The workshop focused on presenting techniques and procedures essential for efficient data management in the context of AI and ML, as well as on specific research examples and their requirements or current challenges. Expert-led lectures and discussions showcased tools and frameworks that facilitate working with datasets while leveraging supercomputing infrastructure for training AI models. Participants gained insights into the perspectives of scientists from various disciplines regarding specific needs and challenges in this domain.

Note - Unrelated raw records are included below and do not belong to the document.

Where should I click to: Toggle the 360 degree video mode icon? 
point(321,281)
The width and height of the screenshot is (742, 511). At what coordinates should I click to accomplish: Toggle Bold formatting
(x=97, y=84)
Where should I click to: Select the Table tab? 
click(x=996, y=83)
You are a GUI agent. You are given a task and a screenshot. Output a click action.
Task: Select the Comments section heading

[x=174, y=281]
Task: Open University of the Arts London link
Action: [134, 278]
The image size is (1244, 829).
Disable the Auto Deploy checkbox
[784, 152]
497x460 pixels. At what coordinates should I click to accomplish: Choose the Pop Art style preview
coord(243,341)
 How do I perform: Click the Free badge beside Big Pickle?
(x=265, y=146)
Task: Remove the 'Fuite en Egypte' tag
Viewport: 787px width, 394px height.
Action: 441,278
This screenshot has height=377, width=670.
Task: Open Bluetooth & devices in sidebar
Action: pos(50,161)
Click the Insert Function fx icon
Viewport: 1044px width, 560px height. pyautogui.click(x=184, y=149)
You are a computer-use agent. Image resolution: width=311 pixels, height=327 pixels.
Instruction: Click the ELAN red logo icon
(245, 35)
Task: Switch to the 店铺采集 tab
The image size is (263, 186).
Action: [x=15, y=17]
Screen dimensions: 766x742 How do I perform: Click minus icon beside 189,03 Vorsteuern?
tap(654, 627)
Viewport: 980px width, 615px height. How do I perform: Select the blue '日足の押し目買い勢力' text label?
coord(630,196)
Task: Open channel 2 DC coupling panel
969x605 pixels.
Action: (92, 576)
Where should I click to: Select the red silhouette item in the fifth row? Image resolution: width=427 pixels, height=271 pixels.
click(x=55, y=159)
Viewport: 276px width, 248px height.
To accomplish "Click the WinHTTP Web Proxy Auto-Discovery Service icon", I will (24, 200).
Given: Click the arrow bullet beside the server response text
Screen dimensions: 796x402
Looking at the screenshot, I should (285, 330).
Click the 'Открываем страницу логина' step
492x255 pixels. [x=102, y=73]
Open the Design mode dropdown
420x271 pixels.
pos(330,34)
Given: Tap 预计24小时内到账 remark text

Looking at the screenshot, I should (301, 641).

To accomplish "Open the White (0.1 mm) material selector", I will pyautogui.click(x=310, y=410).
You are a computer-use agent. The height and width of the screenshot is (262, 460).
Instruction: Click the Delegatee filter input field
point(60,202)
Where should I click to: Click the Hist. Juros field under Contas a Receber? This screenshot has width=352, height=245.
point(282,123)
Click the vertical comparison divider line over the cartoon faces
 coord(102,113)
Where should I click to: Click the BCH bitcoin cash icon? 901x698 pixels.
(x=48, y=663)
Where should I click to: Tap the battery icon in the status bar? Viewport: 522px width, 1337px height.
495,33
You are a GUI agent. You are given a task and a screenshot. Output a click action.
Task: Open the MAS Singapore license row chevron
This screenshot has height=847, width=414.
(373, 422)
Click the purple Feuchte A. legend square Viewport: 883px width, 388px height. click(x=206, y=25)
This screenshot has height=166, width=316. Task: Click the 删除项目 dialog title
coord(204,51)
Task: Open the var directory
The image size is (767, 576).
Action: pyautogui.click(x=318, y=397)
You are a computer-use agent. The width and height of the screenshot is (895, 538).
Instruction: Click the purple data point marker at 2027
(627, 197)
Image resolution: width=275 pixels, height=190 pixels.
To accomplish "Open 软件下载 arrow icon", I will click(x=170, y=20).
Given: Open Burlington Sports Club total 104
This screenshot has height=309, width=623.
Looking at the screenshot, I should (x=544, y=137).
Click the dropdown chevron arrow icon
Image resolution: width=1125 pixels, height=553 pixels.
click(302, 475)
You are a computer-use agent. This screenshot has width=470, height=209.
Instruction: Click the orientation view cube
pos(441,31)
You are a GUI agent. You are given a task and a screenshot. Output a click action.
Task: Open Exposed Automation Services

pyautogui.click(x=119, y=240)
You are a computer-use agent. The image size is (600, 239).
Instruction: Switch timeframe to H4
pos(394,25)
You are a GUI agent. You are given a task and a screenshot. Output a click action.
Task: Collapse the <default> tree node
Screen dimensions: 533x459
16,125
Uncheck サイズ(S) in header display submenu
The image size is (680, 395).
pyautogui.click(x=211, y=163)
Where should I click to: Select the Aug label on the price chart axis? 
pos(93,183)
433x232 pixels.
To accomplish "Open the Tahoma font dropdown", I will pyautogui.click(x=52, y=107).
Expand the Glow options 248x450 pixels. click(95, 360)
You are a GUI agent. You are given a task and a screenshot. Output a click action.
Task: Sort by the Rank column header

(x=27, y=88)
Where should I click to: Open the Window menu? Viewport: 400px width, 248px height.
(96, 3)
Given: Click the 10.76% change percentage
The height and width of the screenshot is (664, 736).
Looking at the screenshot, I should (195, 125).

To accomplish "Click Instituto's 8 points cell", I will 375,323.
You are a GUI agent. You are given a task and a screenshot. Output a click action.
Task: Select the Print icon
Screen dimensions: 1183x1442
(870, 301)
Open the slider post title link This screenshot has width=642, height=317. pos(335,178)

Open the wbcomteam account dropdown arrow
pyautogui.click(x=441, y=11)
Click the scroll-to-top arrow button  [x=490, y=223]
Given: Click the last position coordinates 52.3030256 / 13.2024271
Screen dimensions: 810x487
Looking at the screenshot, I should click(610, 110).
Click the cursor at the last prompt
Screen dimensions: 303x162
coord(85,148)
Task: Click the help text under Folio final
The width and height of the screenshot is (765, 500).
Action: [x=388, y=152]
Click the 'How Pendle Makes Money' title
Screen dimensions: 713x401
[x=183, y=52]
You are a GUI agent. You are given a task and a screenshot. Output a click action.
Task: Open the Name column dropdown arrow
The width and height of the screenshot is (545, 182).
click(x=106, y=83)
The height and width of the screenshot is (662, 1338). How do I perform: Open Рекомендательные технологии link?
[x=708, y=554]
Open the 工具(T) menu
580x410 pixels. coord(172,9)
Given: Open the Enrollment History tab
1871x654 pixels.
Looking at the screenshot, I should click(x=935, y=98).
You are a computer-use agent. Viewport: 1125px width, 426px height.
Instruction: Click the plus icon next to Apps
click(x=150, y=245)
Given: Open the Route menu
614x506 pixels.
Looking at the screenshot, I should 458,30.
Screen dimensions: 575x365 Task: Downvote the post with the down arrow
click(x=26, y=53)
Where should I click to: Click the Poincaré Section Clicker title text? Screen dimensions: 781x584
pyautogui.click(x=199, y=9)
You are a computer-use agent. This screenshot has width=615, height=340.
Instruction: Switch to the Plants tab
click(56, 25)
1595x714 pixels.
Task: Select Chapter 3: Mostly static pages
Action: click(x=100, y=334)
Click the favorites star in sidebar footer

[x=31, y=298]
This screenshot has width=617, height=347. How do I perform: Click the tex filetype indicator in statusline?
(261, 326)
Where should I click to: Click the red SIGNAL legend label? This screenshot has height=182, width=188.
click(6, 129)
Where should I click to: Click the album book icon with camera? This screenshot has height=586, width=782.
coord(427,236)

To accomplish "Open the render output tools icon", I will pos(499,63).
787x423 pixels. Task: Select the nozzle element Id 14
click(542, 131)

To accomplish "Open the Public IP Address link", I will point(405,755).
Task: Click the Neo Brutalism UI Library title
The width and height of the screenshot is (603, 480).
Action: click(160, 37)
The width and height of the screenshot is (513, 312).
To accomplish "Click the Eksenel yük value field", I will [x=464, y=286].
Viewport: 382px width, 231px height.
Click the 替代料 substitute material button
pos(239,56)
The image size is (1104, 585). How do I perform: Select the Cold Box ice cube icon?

The workshop was divided into two presentation sections. In the first part, Jan Martinovič opened the session with his speech, followed by Vít Vondrák, director of the National Supercomputing Center, who presented IT4Innovations from the perspective of its computational infrastructure and services. Martin Golasowski (IT4I) introduced the LEXIS Platform 2 and its core functionalities. Martin Cífka and Georgij Ponimatkin from CTU addressed the computational infrastructure and data processing needs in robotics. The final presentation in this section was delivered by Rudolf Wittner (MUNI), who discussed provenance and its relationship to AI act.
The second part of the workshop focused on the intersection of biomedical data, data management, and artificial intelligence. In front of the engaged audience, the following speakers took the stage: Michal Kozubek (MUNI), Terezie Slanináková and Aleš Křenek (MUNI), Vladimír Ulman (IT4I), Petr Holub (MUNI), and Mikoláš Jurda (MUNI).
Following the lectures, an open discussion allowed participants and speakers to address the challenges of the project Open Science II and explore involvement opportunities through mini-projects. The workshop provided an opportunity for active discussions, experience sharing, and finding out the needs of research groups in relation to artificial intelligence and machine learning.